The APOE E4 Allele Is Associated with Faster Rates of Neuroretinal Thinning in a Prospective Cohort Study of Suspect and Early Glaucoma.

Purpose: To investigate the association between the apolipoprotein E ( APOE ) E4 dementia-risk allele and prospective longitudinal retinal thinning in a cohort study of suspect and early manifest glaucoma.
Design: Retrospective analysis of prospective cohort data.
Participants: This study included all available eyes from participants recruited to the Progression Risk of Glaucoma: Relevant SNPs [single nucleotide polymorphisms] with Significant Association (PROGRESSA) study with genotyping data from which APOE genotypes could be determined.
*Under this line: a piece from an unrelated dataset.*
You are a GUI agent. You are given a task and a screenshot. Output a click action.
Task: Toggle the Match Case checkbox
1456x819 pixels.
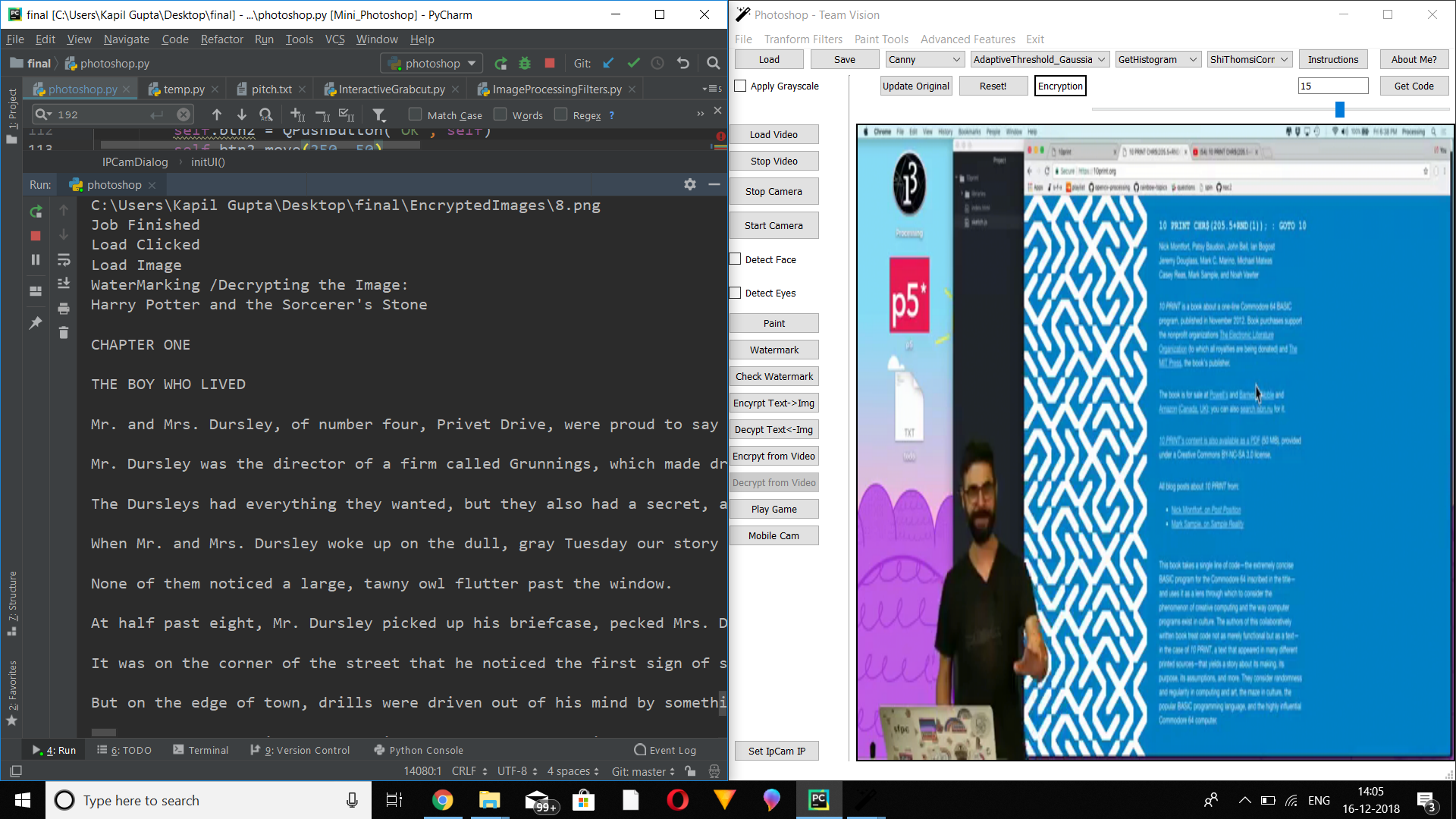coord(415,115)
Methods: Apolipoprotein E alleles and genotypes were determined in PROGRESSA, and their distributions were compared with an age-matched and ancestrally matched normative cohort, the Blue Mountains Eye Study. Structural parameters of neuroretinal atrophy measured using spectral-domain OCT were compared within the PROGRESSA cohort on the basis of APOE E4 allele status.
Main Outcome Measures: Longitudinal rates of thinning in the macular ganglion cell-inner plexiform layer (mGCIPL) complex and the peripapillary retinal nerve fiber layer (pRNFL).
Results: Rates of mGCIPL complex thinning were faster in participants harboring ≥1 copies of the APOE E4 allele (β = -0.13 μm/year; P ≤0.001). This finding was strongest in eyes affected by normal-tension glaucoma (NTG; β = -0.20 μm/year; P  = 0.003). Apolipoprotein E E4 allele carriers were also more likely to be lost to follow-up ( P  = 0.01) and to demonstrate a thinner average mGCIPL complex (70.9 μm vs. 71.9 μm; P  = 0.011) and pRNFL (77.6 μm vs. 79.2 μm; P  = 0.045) after a minimum of 3 years of monitoring.
Conclusions: The APOE E4 allele was associated with faster rates of mCGIPL complex thinning, particularly in eyes with NTG. These results suggest that the APOE E4 allele may be a risk factor for retinal ganglion cell degeneration in glaucoma.
(© 2022 by the American Academy of Ophthalmology.)